Segment Start: Input records
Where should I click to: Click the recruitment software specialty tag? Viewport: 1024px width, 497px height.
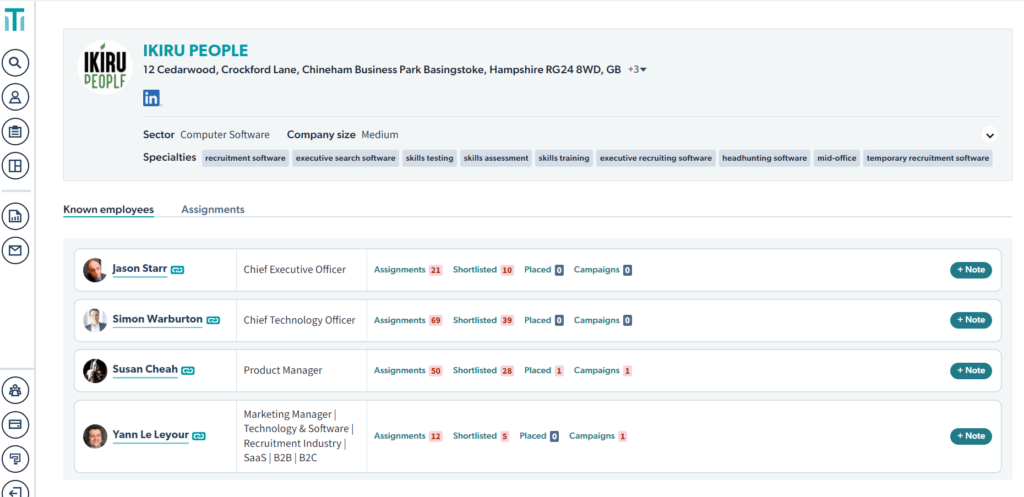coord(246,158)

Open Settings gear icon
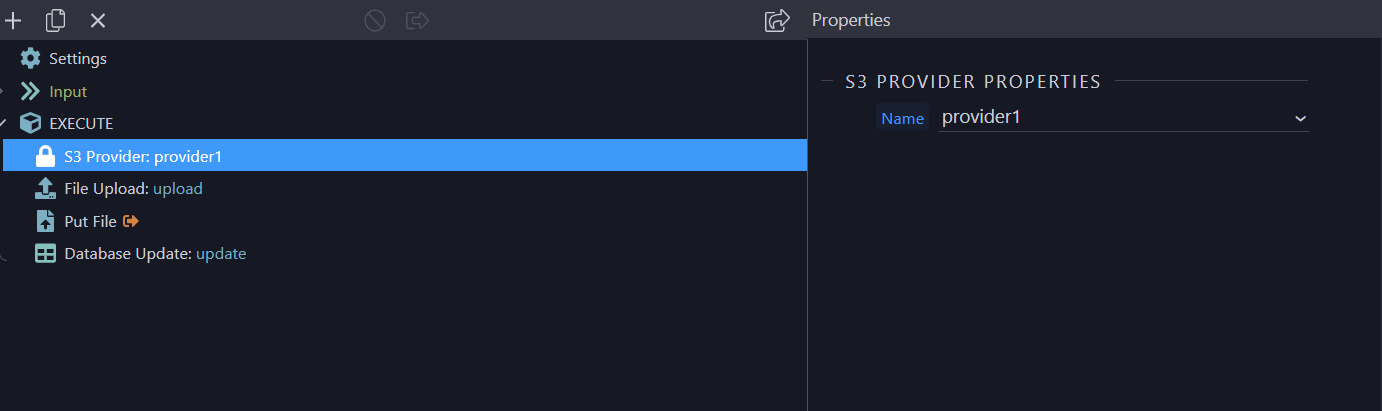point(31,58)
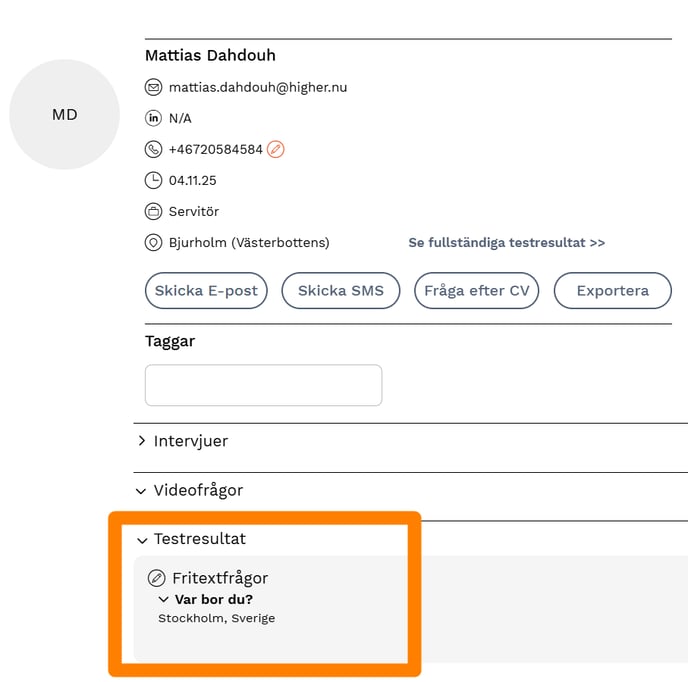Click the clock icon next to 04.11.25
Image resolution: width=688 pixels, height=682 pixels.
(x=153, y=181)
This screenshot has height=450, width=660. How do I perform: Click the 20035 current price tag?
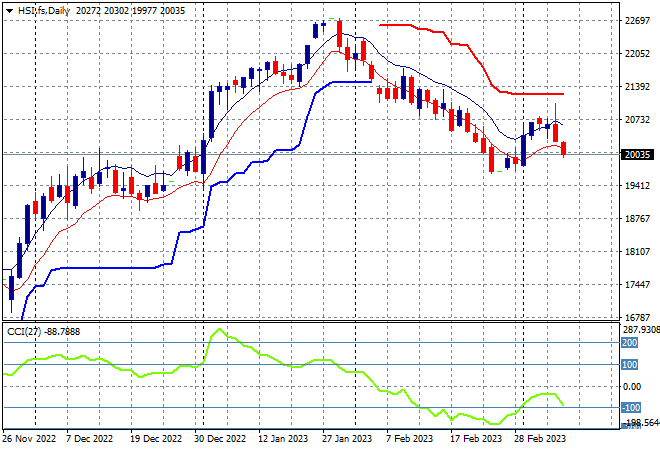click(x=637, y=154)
Segment End: Input records
=== What is being asked ===
Give back the entries above exactly as they stand. Leave the images out.

=== Result of the task ===
Where should I click to: Click the recruitment software specialty tag? Viewport: 1024px width, 497px height.
coord(246,158)

Open Settings gear icon
point(31,58)
Click the clock icon next to 04.11.25
Image resolution: width=688 pixels, height=682 pixels.
(x=153, y=181)
This screenshot has height=450, width=660. How do I perform: Click the 20035 current price tag?
click(x=637, y=154)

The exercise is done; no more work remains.